KCTS released a statement saying the live program had been canceled after representatives from the Koster for Congress campaign informed the station their candidate would not participate without changes to the panel.
“We regret that voters in Washington's 2nd Congressional District will not have this opportunity to hear from the candidates with less than two weeks to go before the Nov. 2 general election,” the statement says.
KCTS host Enrique Cerna, who was to be the debate moderator, said he read Cornfield's stories and found them informative and straightforward. Cerna said Cornfield was a perfect fit for the panel because he's the main political writer at the biggest newspaper in the district. The station says it doesn't let campaigns influence whom it picks as panelists.

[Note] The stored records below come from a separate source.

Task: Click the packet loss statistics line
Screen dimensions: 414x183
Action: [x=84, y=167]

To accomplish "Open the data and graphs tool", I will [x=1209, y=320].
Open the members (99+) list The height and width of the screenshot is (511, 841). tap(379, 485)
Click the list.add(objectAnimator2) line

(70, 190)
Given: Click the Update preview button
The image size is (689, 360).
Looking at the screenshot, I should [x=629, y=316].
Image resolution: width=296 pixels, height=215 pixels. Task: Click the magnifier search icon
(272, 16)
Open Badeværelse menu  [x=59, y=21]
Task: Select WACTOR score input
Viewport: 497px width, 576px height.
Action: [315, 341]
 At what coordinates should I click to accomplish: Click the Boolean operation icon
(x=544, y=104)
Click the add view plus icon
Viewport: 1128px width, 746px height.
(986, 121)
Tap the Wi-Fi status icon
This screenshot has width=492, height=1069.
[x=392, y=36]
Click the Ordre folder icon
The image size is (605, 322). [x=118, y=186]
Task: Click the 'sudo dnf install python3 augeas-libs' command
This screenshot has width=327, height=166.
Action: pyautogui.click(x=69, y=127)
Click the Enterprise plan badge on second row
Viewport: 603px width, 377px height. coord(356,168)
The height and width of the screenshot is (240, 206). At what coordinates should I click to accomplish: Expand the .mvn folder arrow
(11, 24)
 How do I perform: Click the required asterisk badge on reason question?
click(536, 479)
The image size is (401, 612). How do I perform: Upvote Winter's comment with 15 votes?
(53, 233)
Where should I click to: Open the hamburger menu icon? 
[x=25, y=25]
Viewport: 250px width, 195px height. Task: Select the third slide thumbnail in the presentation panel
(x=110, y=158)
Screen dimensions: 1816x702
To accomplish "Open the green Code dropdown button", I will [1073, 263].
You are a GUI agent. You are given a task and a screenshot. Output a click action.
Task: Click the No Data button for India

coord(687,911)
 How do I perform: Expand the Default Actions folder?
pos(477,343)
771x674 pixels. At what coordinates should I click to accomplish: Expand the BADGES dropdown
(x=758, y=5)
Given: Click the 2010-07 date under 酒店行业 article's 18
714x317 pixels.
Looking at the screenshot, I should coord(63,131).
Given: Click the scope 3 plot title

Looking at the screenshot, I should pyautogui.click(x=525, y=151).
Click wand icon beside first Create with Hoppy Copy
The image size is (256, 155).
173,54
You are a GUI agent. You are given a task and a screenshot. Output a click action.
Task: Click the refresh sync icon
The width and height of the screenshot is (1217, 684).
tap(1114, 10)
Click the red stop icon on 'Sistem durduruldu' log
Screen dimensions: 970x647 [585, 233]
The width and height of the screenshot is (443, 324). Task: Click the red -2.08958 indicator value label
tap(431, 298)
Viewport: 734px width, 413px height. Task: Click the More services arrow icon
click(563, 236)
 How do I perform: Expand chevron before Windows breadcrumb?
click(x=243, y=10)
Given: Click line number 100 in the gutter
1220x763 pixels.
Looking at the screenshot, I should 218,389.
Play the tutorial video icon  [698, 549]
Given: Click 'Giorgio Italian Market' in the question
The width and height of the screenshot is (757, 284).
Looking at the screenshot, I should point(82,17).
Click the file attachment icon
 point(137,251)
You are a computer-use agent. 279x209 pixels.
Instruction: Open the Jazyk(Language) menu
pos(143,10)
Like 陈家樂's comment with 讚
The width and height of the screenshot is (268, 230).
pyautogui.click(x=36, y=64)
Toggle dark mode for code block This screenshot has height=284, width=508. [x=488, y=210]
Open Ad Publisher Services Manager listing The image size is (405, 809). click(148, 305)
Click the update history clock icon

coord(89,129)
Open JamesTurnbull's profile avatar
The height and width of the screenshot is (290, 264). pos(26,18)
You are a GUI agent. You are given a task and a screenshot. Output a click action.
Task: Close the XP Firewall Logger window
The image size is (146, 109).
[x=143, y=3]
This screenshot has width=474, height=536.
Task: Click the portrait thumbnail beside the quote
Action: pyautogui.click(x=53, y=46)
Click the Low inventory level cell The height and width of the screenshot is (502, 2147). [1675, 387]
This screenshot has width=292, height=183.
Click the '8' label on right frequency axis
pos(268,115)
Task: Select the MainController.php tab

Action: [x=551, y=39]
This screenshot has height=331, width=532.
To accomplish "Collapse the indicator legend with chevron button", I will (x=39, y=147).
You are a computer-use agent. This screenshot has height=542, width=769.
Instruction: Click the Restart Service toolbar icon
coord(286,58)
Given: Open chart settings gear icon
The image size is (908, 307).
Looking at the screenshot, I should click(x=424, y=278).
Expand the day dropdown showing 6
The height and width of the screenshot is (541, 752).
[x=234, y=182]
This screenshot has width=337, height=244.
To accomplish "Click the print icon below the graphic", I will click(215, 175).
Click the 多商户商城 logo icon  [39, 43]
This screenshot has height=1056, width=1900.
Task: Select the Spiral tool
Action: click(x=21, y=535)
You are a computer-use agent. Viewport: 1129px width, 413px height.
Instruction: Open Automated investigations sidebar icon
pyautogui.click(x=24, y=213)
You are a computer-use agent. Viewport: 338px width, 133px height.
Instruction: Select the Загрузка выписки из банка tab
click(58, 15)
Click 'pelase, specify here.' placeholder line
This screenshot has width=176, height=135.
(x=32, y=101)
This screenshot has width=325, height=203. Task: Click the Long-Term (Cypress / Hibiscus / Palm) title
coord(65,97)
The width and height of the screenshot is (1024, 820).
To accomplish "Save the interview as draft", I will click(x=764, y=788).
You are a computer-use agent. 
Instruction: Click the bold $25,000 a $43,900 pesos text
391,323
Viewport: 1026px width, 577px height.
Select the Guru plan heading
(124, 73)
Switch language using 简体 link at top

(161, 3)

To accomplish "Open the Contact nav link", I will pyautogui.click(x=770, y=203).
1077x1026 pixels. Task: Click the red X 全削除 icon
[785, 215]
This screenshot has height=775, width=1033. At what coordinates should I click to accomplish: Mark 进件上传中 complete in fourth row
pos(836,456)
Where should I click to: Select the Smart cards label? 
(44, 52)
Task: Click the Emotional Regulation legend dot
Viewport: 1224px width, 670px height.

KCTS planned to air substitute coverage of the contest at 7 p.m. Thursday.
Koster and Larsen, who are both originally from Arlington, are waging a fierce battle for the district, which stretches from Mukilteo to the Canadian border. They also ran against each other in 2000, when Larsen won by a small margin. He has held the seat ever since.
This election cycle has been characterized by negative political ads on both sides. Koster, 58, of Arlington, is a Snohomish County councilman who is in his third term. He's a strong critic of the federal stimulus and federal health care overhaul that Larsen supported.
Larsen, 45, of Everett, has accused Koster of wanting to privatize Social Security, a charge Koster denies.
Larsen, who on Tuesday night was on his way to a League of Women Voters forum in Anacortes, said showing up for debates and forums is an essential part of the job. He noted that he faced a number of people at Everett Memorial Stadium last year who were upset about the Democrats' plan for a health care overhaul.
“You can't run for Congress by running from the voters,” Larsen said. “You have to show up in this job and you have to show up for the job interview.”
Thursday's debate was to have been moderated by Enrique Cerna, host of the political show “KCTS 9 Connects.” KPLU (88.5 FM) reporter Liam Moriarty also was to be a panelist.
Cornfield has covered politics and Washington state government for The Herald since 2004. He also writes The Petri Dish blog on Before coming to Washington state, he worked for television, radio stations and newspapers in Santa Barbara, Calif.
David Ammons, a spokesman for the Washington Secretary of State's office, said voters will lose an important source of information the debate would have provided. Before working for state government, Ammons was a longtime Associated Press reporter who was considered the dean of the Olympia press corps. That gave Ammons a chance to interact with both Cornfield and Koster.
“We certainly support as many debates and joint appearances as candidates are able to negotiate,” he said. “Not to second-guess Koster's opinion, but Jerry's highly regarded as a fair and accurate reporter in the capital press corps.”
Ammons said he never detected bias in Cornfield's writing. At the same time, he enjoyed a positive relationship with Koster when he served as a state representative.
“I don't recall him ever being a media critic or bashing on media for bias,” Ammons said.
The Marysville Tulalip Chamber of Commerce was scheduled to host a debate between Koster and Larsen between 7 and 9 a.m. Friday at the Canoes Cabaret at the Tulalip Resort Casino.